▶ STATED PROBLEM: Transcribe the lines of the listing below, from the line containing "Click the last" through the line containing "Action: click(x=211, y=161)", inclusive, with nothing changed.

▶ EXERCISE DATA:
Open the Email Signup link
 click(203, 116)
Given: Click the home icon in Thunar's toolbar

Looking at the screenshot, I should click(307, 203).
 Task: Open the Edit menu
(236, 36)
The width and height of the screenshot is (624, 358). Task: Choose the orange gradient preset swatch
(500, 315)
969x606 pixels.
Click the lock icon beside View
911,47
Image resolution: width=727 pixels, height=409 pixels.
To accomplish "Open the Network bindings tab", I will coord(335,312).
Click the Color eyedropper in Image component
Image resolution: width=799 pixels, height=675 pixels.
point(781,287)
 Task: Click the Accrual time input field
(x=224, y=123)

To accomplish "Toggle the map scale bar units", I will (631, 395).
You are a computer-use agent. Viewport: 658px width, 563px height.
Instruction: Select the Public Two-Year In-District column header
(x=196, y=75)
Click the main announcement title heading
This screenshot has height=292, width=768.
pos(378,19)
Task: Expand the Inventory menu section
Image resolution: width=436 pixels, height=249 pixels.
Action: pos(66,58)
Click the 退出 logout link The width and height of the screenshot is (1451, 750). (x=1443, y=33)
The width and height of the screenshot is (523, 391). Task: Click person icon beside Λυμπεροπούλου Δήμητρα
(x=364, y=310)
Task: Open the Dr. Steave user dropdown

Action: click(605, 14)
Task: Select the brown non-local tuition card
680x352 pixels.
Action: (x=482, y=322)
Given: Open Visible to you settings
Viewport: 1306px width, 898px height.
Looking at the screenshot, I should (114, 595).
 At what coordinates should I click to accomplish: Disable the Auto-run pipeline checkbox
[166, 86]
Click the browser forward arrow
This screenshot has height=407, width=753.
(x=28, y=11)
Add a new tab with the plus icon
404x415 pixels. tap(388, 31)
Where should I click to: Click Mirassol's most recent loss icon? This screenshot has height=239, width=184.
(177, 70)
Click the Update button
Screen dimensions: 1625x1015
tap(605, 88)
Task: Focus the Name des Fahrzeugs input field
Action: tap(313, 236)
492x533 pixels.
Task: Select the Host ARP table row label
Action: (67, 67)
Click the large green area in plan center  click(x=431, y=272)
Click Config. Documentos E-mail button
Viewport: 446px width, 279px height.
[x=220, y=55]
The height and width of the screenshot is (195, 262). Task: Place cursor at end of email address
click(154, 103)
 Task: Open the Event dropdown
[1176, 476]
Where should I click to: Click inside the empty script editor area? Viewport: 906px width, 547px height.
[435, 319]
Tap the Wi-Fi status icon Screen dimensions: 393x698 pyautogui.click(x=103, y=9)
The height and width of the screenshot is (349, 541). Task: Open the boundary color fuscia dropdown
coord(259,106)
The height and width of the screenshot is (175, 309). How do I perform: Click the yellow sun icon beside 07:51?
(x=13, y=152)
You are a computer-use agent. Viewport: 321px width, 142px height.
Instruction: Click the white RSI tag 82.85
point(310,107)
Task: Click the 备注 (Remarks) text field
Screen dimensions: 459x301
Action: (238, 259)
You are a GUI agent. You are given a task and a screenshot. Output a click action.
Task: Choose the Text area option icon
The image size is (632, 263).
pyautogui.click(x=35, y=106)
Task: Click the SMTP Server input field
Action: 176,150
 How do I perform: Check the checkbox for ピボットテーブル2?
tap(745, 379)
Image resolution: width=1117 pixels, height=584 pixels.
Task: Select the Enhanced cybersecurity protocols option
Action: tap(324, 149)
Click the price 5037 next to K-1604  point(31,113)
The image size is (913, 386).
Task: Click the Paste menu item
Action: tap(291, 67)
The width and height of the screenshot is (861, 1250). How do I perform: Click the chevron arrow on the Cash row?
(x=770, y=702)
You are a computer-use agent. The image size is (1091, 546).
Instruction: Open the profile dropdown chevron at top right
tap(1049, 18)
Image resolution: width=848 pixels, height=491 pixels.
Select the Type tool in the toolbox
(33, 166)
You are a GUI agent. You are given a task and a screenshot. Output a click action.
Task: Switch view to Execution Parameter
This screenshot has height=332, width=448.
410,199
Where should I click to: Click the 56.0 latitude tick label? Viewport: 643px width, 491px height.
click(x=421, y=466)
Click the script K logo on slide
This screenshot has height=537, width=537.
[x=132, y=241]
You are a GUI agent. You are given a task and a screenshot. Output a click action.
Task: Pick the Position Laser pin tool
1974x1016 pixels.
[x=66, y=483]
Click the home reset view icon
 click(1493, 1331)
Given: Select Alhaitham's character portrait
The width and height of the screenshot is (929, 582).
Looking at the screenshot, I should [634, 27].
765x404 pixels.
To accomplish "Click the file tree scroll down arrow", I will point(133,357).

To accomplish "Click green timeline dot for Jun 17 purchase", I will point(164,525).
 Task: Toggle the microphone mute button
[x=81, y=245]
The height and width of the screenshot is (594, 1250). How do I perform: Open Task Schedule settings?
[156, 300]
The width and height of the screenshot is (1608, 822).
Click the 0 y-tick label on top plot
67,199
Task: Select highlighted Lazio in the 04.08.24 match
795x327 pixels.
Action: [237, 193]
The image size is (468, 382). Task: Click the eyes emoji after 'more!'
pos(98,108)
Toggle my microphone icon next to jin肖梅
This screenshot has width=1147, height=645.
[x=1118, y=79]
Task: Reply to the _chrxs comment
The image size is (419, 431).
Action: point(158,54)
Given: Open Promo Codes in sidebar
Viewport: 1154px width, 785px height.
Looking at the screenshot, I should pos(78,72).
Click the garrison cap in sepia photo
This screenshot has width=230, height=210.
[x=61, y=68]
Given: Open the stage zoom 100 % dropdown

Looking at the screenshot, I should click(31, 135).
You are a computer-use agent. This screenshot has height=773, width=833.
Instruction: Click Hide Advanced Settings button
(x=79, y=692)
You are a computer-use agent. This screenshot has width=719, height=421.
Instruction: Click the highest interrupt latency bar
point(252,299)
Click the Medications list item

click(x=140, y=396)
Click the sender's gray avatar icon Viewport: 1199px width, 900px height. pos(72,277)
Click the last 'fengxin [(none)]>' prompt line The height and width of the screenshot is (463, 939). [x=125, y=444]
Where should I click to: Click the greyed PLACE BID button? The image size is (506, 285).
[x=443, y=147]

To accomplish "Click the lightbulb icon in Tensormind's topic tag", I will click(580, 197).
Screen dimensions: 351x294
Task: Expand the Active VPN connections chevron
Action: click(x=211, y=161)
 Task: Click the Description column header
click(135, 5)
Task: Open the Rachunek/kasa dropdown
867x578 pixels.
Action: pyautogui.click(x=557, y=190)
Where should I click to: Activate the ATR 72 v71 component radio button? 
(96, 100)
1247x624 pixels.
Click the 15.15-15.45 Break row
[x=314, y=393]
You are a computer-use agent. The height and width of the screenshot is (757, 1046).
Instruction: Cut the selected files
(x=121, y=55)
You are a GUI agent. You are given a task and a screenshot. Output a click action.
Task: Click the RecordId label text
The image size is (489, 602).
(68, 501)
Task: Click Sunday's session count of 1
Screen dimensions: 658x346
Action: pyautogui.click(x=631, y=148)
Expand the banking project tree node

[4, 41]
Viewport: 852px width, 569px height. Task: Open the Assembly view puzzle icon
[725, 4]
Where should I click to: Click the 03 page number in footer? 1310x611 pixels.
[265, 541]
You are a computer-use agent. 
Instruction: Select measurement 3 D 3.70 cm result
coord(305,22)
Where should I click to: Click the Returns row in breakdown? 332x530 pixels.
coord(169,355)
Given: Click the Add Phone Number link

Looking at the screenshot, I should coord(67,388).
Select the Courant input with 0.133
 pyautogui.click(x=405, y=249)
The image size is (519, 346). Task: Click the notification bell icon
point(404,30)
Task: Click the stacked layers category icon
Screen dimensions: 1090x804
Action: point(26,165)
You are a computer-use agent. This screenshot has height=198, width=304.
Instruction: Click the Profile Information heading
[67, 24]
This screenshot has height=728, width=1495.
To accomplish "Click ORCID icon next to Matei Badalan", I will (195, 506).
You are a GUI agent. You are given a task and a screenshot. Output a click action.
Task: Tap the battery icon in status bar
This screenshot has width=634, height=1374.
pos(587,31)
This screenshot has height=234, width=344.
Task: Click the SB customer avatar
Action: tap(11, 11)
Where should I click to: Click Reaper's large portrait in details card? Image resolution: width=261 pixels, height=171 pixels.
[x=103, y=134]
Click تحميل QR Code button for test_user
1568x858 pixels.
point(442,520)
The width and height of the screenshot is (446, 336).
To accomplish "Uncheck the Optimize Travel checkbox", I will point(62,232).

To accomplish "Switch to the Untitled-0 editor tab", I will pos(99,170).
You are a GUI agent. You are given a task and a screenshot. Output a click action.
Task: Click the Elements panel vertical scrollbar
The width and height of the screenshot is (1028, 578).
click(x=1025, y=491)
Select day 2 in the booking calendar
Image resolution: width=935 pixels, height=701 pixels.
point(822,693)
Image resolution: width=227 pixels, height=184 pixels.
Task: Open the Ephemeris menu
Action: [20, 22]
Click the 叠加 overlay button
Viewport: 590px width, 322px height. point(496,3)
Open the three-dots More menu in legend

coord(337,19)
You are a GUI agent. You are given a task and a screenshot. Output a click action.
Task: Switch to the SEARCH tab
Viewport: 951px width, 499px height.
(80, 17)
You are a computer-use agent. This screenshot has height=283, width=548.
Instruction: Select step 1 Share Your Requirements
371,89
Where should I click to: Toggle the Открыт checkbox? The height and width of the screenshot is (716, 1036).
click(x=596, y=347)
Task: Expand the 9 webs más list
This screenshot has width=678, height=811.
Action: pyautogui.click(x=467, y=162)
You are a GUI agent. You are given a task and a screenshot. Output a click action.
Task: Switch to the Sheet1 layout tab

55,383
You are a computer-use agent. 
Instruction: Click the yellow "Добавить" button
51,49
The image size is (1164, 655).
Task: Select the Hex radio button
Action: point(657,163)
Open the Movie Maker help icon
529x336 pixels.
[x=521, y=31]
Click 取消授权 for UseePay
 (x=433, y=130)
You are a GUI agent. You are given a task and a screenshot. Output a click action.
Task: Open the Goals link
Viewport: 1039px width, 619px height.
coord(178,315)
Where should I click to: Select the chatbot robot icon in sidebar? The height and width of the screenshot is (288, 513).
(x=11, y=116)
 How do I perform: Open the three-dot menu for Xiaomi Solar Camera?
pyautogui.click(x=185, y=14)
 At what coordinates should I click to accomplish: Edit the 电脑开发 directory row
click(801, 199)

▶ EXPECTED ANSWER:
Click the last 'fengxin [(none)]>' prompt line The height and width of the screenshot is (463, 939). [x=125, y=444]
Where should I click to: Click the greyed PLACE BID button? The image size is (506, 285).
[x=443, y=147]

To accomplish "Click the lightbulb icon in Tensormind's topic tag", I will click(580, 197).
Screen dimensions: 351x294
Task: Expand the Active VPN connections chevron
Action: click(x=211, y=161)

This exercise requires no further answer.